Nesta segunda-feira (13), a ALMG, acatando proposta do atual governo, deu outro gigantesco passo: em reunião extraordinária de plenário aprovou, sem qualquer discussão com a sociedade e nem com os conselheiros do Copam, o projeto, que retirou do órgão atribuição para estabelecer regras operacionais de delegação de competência aos municípios, revogando, sorrateiramente, o inciso V do art. 4º da Lei Delegada nº 178, de 29 de janeiro de 2007, que pontuava que cabia ao Conselho estabelecer diretrizes para a integração dos municípios, mediante convênio, na aplicação das normas de licenciamento e fiscalização ambiental.

O PL que tramitava referia-se à anistia de multas ambientais. Mas a pressa era tanta que, sem passar pelas comissões de Constituição e Justiça e de Meio Ambiente, foi feita e aprovada esta emenda em plenário. A sociedade sequer teve oportunidade de solicitar audiência pública.

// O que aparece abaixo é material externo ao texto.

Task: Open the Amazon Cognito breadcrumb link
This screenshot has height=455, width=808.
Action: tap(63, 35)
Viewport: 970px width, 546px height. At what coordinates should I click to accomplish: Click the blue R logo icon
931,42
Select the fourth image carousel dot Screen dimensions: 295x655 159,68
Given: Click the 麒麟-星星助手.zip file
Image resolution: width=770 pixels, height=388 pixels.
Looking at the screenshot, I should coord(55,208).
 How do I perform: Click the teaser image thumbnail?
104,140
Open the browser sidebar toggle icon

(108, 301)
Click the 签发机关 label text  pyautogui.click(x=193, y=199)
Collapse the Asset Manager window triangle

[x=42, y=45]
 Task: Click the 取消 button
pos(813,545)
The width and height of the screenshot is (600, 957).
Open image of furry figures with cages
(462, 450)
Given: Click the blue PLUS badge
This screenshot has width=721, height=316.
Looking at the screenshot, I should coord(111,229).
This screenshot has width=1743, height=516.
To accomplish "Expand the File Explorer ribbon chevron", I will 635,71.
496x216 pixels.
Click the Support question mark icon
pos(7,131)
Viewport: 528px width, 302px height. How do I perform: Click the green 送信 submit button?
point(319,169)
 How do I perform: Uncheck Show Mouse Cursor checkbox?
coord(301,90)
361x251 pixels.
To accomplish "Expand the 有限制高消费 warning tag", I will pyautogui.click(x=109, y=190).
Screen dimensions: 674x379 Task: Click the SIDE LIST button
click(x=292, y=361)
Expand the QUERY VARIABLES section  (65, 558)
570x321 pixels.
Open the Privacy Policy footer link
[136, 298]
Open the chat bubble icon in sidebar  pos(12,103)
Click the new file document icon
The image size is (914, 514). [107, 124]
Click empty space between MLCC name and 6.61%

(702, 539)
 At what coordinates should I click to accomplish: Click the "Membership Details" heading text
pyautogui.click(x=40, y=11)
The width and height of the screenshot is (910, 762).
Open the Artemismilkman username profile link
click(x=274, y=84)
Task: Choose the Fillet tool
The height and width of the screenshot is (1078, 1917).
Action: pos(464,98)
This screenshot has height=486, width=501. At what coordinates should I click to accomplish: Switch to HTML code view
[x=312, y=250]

A Constituição do Estado de Minas Gerais, de 1989, determina que cabe ao Estado estabelecer, através de órgão colegiado, com participação da sociedade civil, normas regulamentares e técnicas, padrões e demais medidas de caráter operacional, para proteção do meio ambiente e controle da utilização racional dos recursos ambientais.

Delegar competência aos municípios é decisão a ser tomada com muita precaução. Vale lembrar que até isto foi feito para sete municípios e continuamos a nos deparar com grandes absurdos técnicos em algumas decisões locais. Dois condomínios foram paralisados pela justiça em Brumadinho (que tem convênio) após licenciados, devido a inúmeras irregularidades e o Instituto Estadual de Florestas (IEF) paralisou loteamento na área de amortecimento do Parque Estadual da Serra do Rola Moça, licenciado pela prefeitura de Ibirité, que se recusa inclusive a ouvir o conselho consultivo do mesmo.

Ao retirar, inconstitucionalmente, a competência do Copam e dá-la ao Governador através de decreto, o Governo e a ALMG deram uma brilhante rasteira na democracia em Minas Geais.

O excessivo enfoque econômico que tem sido dado à área ambiental parece confirmar-se a cada dia. Ao invés de investir no Sisema e em políticas ambientais sérias, o Governo insiste na ideia de que os problemas do licenciamento derivam de serem dados pelo Copam, e não das fragilidades estruturais e organizacionais da estrutura da Semad.

Texto do artigo aprovado (PL 1915/2015):

Art. 17 - O Estado poderá delegar aos municípios a competência para promover o licenciamento e a fiscalização ambiental de atividades e empreendimentos efetiva ou potencialmente poluidores, conforme disposto em decreto.

§ 1º – Não serão objeto de delegação as atividades e os empreendimentos considerados de interesse público do Estado, conforme disposto em decreto.

§ 2º – A execução das ações administrativas previstas no caput somente poderá ser desempenhada pelos municípios que atendam os requisitos dispostos no decreto a que se refere o caput.

Art. 18 - Fica revogado o inciso V do art. 4º da Lei Delegada nº 178, de 29 de janeiro de 2007.

Art. 19 - Esta lei entra em vigor na data de sua publicação.

Palácio da Inconfidência, em Belo Horizonte, aos 15 de julho de 2015.